High-velocity impact behavior of inert and reactive PELE projectiles against thin-walled targets

Reactive projectiles offer enhanced lateral effects via impact-induced energy release, yet existing modeling approaches often lack the ability to accurately capture the complex interplay between mechanical fragmentation and chemical reactions. This work addresses this limitation by exploring the fragmentation dynamics, lateral dispersion, and reactivity of Penetrators with Enhanced Lateral Effects (PELE) containing inert (PTFE) and novel reactive fillings (BDO-FP/CuO/Al and Viton/Al), impacting thin-walled metallic plates at an initial velocity around 1000 m/s.
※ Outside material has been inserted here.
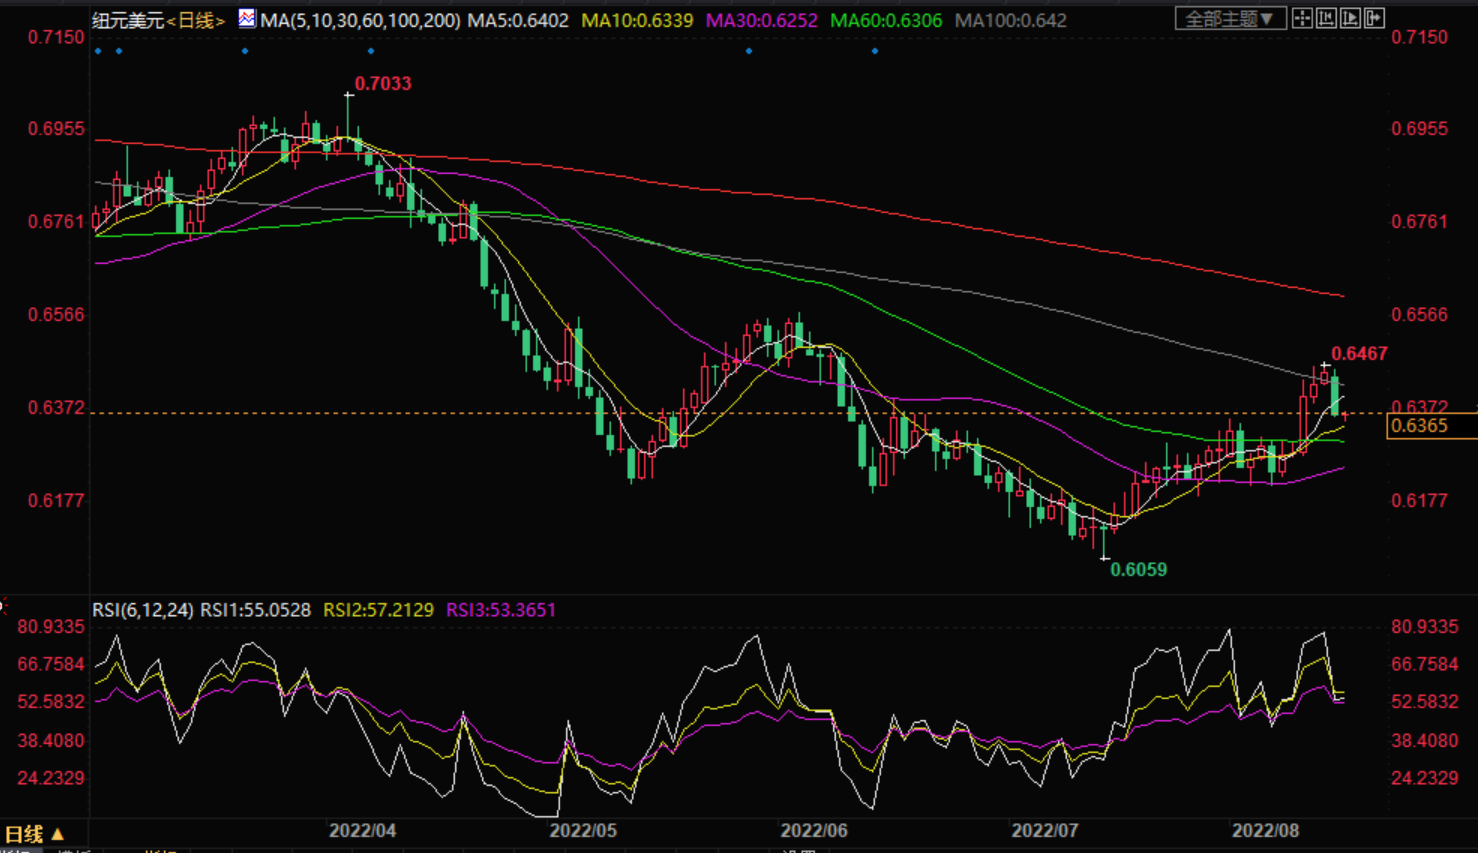Expand the 日线 period selector

coord(35,834)

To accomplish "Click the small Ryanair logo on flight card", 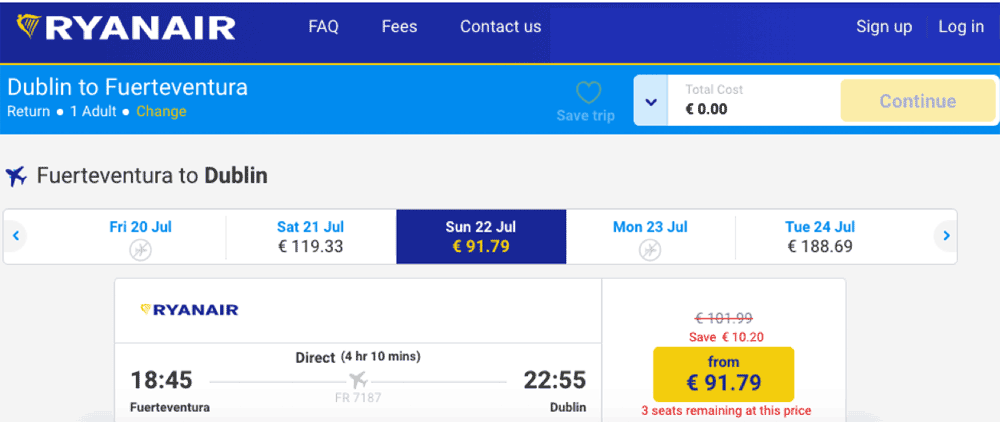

Experiments employed a two-stage helium gas gun with high-speed cameras and flash X-ray imaging to visualize projectile–target interactions and perforation characteristics. Numerical simulations were conducted using Smoothed Particle Hydrodynamics (SPH) in LS-DYNA, incorporating Johnson–Cook constitutive laws, stochastic fracture models, and Ignition and Growth Reactive Model equations of state derived from Ab Initio molecular dynamics (AIMD) and computational fluid dynamics (CFD). Experimental results revealed that reactive fillings, particularly Viton/Al, exhibited significantly higher reaction intensity, characterized by intense combustion flashes and broader fragment dispersion with more severe perforation damage compared to inert PTFE. SPH simulations effectively reproduced these phenomena, capturing axial velocity attenuation and radial fragmentation, although minor discrepancies remained in dispersion magnitudes and local perforation geometries. Product species analysis showed that Viton/Al rapidly decomposes into abundant gas-phase species, driving pressure buildup and accelerating combustion. BDO-FP/CuO/Al exhibited delayed, multi-stage decomposition with larger fragments and slower energy release. By integrating experiments with SPH, AIMD, and CFD modeling techniques, this work provides comprehensive insights into PELE behaviors and facilitates the optimization of reactive material formulations for enhanced lateral damage effects.